Growing resistance to data center projects
I think we’re seeing something interesting happen with AI infrastructure. Data centers are expanding quickly across the United States, but there’s this growing pushback from local communities that might actually slow things down. A new report from the Brookings Institution suggests that disputes over electricity use, water consumption, and environmental impact are becoming real obstacles for these projects.
It’s not just about the technology anymore. People are worried about their communities, about resources, about what these massive facilities mean for their daily lives. The report points out that data centers consumed about 183 terawatt-hours of electricity in 2024. That’s roughly equivalent to Pakistan’s entire annual energy demand, which puts things in perspective.
Community concerns gaining traction
Shaolei Ren, an associate professor at UC Riverside, makes a good point about this. He told Decrypt that local concerns about water use, public health, electricity costs, and noise are actually valid. They should be addressed before construction begins, not after. “Ultimately, the metric that really matters is community satisfaction,” he said. “And that is what we should be optimizing for.”

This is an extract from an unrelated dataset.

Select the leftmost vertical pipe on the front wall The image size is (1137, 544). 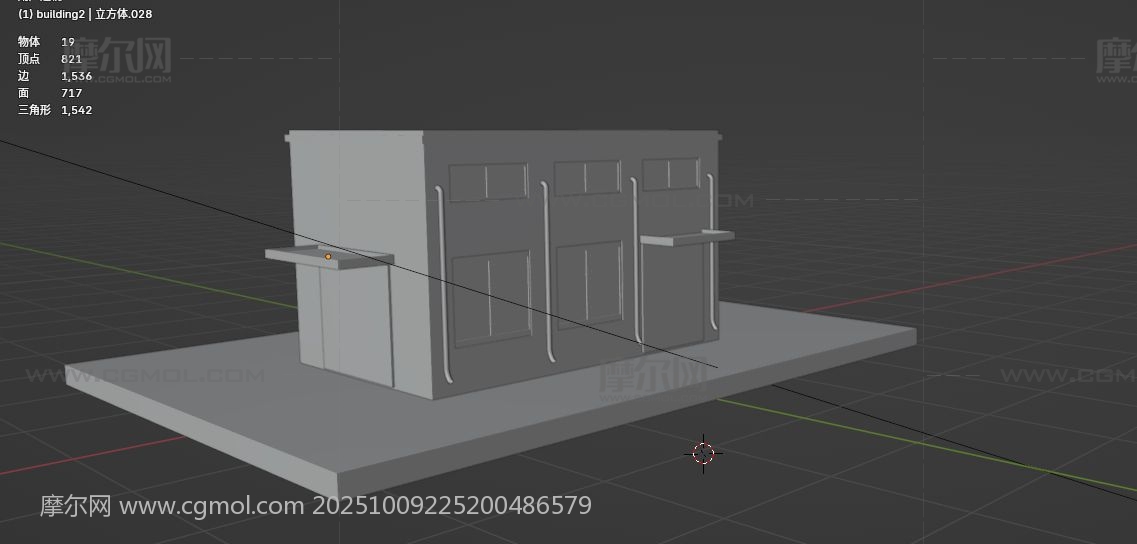click(442, 280)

There’s a growing recognition that community voices matter. Data centers should be planned and built in alignment with local interests, not just technical or economic objectives. But of course, as Ren notes, the first step is measurement. You can’t improve what you don’t measure.
The political and economic landscape
This comes at a time when demand for computing power is ramping up significantly. The Trump administration has been supporting AI data center expansion, and in January 2025, there was that Stargate announcement—a $500 billion AI infrastructure initiative backed by OpenAI and Oracle. Even then, there were calls for long-term safeguards to ensure communities aren’t left with data centers that deliver little benefit.
Major tech firms like Amazon and Nvidia are making multibillion-dollar investments to expand data center and AI infrastructure. According to Data Center Map, there are nearly 4,000 data centers in the U.S. and about 10,700 worldwide. Much of the new development is concentrated in the American South—North Carolina, Georgia, Virginia, Louisiana, Mississippi, Alabama, South Carolina, and Tennessee.
Proposed solutions and community agreements
Local leaders and advocates argue that data centers are often built in low and middle-income areas that lack the political influence to stop them. To address this, Brookings is calling for legally binding community benefit agreements as an alternative to informal negotiations and undisclosed development contracts.
These agreements would define costs, subsidies, and tax revenues while setting enforceable commitments for jobs, electricity and water use, and pollution. The report suggests that well-crafted community benefit agreements can address public concerns and mitigate known problems of data centers.
Greater transparency on these fronts would help assuage the worries of the American public. The Brookings report warns that left unchecked, these community concerns could slow down rapid construction of data centers, weaken AI growth, and slow AI revenue streams. All of which would limit the AI benefits promised by tech firms and government officials.
It’s a complex situation. On one hand, data centers are critical to the artificial intelligence technologies that undergird the digital economy. Without abundant data centers, the digital revolution could potentially stall. But on the other hand, communities have legitimate concerns that need addressing. Finding that balance between technological progress and community wellbeing—that’s the real challenge moving forward.